* [JOBS]:
A) Using the passage on Joshua Pacio, explain why he had to become independent at an early age.
B) In the passage on Joshua Pacio, at what age did he move from kickboxing to Wushu?

-- Start of SOURCE PASSAGE --

Joshua Felix Pacio (born January 10, 1996) is a Filipino mixed martial artist who competes in the Strawweight division of ONE Championship. He is the former ONE Strawweight World Champion. From April 2016 to July 2016, he was ranked at the #8 Strawweight in the world according to Fight Matrix. As of December 1, 2022, Pacio is the #23 Flyweight in the world, as ranked by Fight Matrix. He is currently ranked #1 in the ONE Championship Strawweight rankings.

Early life and education
Joshua Pacio grew up in La Trinidad, Benguet and he had to learn to be independent at such an early age after his father worked overseas to provide for his family. Pacio got exposed to martial arts at the early age of 11, where he started working on his kickboxing, before transitioning to Wushu at age 13. Pacio took up Hotel and Restaurant Management at the University of the Cordilleras in Baguio

Mixed martial arts career

Early mixed martial arts career

Pacio made his debut at Team Lakay Championship 8, where he came away with a first round TKO over Denver Songaben. This would be a start off red-hot six-match winning streak which eventually led to him being signed by ONE Championship.

-- End of SOURCE PASSAGE --
-- Start of RAW DATA --

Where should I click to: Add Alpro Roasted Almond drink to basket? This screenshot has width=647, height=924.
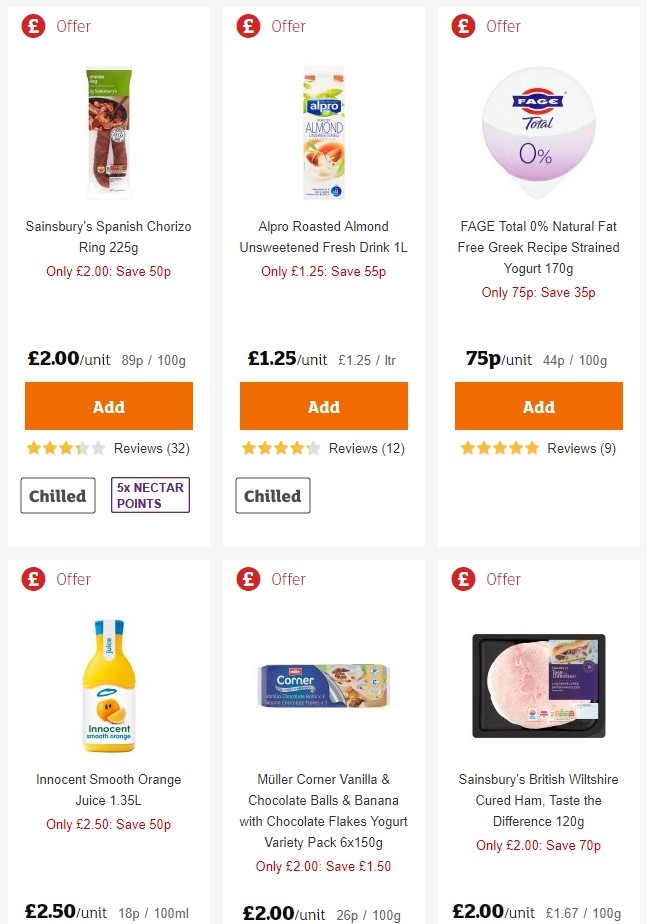[323, 406]
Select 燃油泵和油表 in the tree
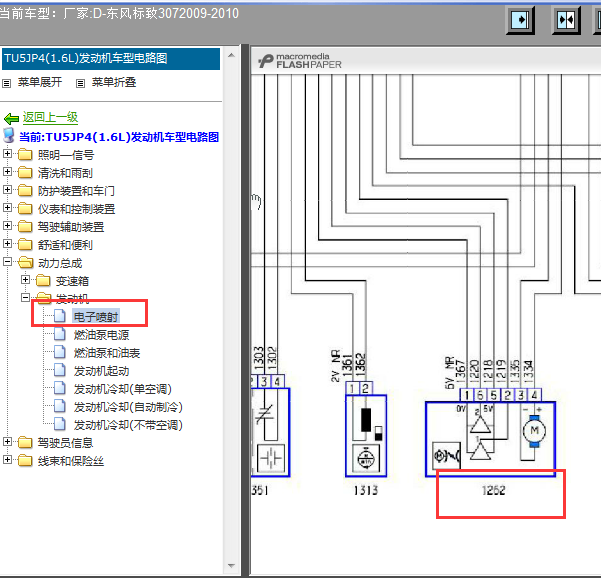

-- End of RAW DATA --

* [RESPONSES IN ORDER]:
A) His father worked overseas to provide for the family, so Pacio had to learn to be independent while growing up in La Trinidad, Benguet.

B) At age 13.